Name Type Description
*id AutoField
*author ForeignKey The author (Related model: Author)
*work ForeignKey The work authored. (Related model: Work)
*authorship_order PositiveSmallIntegerField Authorship order (1-based indexing)
*appellation ForeignKey The appellation given by the author when they submitted this particular work. (Related model: Appellation)

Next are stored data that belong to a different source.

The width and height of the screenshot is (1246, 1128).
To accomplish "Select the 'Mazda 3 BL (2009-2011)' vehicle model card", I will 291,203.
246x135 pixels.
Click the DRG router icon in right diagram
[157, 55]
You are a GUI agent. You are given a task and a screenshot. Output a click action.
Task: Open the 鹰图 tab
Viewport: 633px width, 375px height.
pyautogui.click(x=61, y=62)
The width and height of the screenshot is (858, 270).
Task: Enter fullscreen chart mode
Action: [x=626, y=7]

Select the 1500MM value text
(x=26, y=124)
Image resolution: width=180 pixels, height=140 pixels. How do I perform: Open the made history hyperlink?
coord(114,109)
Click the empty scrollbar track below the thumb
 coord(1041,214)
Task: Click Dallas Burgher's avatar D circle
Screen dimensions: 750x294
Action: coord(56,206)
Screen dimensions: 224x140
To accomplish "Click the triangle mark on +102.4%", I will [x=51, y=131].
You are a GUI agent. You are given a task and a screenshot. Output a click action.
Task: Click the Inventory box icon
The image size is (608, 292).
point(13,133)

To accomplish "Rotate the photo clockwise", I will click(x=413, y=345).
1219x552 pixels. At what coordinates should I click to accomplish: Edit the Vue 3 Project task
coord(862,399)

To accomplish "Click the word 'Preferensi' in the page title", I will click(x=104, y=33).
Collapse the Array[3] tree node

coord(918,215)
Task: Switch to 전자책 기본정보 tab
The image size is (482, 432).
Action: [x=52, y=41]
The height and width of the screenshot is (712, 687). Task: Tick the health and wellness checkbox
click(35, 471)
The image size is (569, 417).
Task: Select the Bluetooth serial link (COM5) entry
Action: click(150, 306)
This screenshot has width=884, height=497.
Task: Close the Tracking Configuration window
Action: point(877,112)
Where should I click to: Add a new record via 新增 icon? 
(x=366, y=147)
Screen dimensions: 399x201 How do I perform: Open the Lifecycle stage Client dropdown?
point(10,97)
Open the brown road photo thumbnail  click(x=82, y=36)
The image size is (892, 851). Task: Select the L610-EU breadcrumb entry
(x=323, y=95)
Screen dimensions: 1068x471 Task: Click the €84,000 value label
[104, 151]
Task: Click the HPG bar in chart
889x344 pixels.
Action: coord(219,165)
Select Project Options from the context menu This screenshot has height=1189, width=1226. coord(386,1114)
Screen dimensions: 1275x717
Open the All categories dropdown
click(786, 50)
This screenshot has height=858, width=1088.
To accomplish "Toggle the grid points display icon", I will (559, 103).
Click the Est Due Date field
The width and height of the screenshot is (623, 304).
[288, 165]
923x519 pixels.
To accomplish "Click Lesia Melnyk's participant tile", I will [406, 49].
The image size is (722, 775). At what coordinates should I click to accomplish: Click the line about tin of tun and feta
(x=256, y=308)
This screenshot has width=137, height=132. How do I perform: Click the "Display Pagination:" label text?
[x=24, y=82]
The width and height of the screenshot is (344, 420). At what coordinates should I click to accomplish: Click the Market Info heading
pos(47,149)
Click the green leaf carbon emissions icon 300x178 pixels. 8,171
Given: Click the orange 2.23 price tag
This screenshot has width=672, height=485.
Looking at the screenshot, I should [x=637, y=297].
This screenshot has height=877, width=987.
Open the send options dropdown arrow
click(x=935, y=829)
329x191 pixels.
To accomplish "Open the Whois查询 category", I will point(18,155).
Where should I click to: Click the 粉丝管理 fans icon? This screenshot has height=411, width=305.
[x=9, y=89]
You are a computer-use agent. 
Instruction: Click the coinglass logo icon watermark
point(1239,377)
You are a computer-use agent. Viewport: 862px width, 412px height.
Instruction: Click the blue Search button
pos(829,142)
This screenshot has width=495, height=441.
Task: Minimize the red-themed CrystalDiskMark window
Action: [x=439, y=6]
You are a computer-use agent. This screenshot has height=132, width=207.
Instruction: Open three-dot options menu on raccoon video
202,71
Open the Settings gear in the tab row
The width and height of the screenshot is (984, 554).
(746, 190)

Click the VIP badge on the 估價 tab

authorship_affiliation.csv

Many-to-many relationships between authorships and the (potentially) multiple affiliations given by authors for a given work

Name Type Description
*id AutoField
*authorship ForeignKey (Related model: Authorship)
*affiliation ForeignKey (Related model: Affiliation)

appellations.csv

A name belonging to an author

Name Type Description
*id AutoField
first_name CharField Surname and/or first and middle initials
last_name CharField Family name

institutions.csv

Institutions such as universities or research centers, with which authors may be affiliated.

Name Type Description
*id AutoField
*name CharField Institution name
city CharField City where the institution is located
state_province_region CharField State, province, or region where the institution is located
country ForeignKey Country where the institution is located (Related model: Country)

affiliations.csv

A sub-unit of an Institution, such as a center, department, library, etc.

Name Type Description
*id AutoField
department CharField The name of a department, center, or other subdivision of a larger institution
*institution ForeignKey The parent institution for this affiliation (Related model: Institution)

countries.csv

A controlled vocabulary of countries

Name Type Description
*id AutoField
*tgn_id CharField Canonical ID in the Getty Thesaurus of Geographic Names
*pref_name CharField Preferred label for the country sourced from the Getty TGN

keywords.csv

Author-supplied keywords describing the content of a work

Name Type Description
*id AutoField
*title CharField

works_keywords.csv

Many-to-many relationships between works and keywords

Name Type Description
*id AutoField
*work ForeignKey (Related model: Work)
*keyword ForeignKey (Related model: Keyword)

topics.csv

Conference-specific controlled vocabulary of topics

Name Type Description
*id AutoField
*title CharField

works_topics.csv

Many-to-many relationships between works and topics

Name Type Description
*id AutoField
*work ForeignKey (Related model: Work)
*topic ForeignKey (Related model: Topic)

languages.csv

Languages in which works are written

Name Type Description
*id AutoField
*title CharField
code CharField

works_languages.csv

Many-to-many relationships between works and languages

Name Type Description
*id AutoField
*work ForeignKey (Related model: Work)
*language ForeignKey (Related model: Language)

work_types.csv

Controlled vocabulary of work types, such as 'paper' or 'keynote'

Name Type Description
*id AutoField
*title CharField
*is_parent BooleanField Works of this type are considered multi-paper panels/sessions and may contain 'child' abstracts

licenses.csv

Licenses that may be applicable to full texts

Name Type Description
*id AutoField
*title CharField Full title of the license
*full_text TextField Full text of the license
*display_abbreviation CharField A short, identifiable abbreviation of the license
url CharField URL with a full description of the licnese
*default BooleanField Make this license the default license applied to any work whose conference has been set to show all full texts.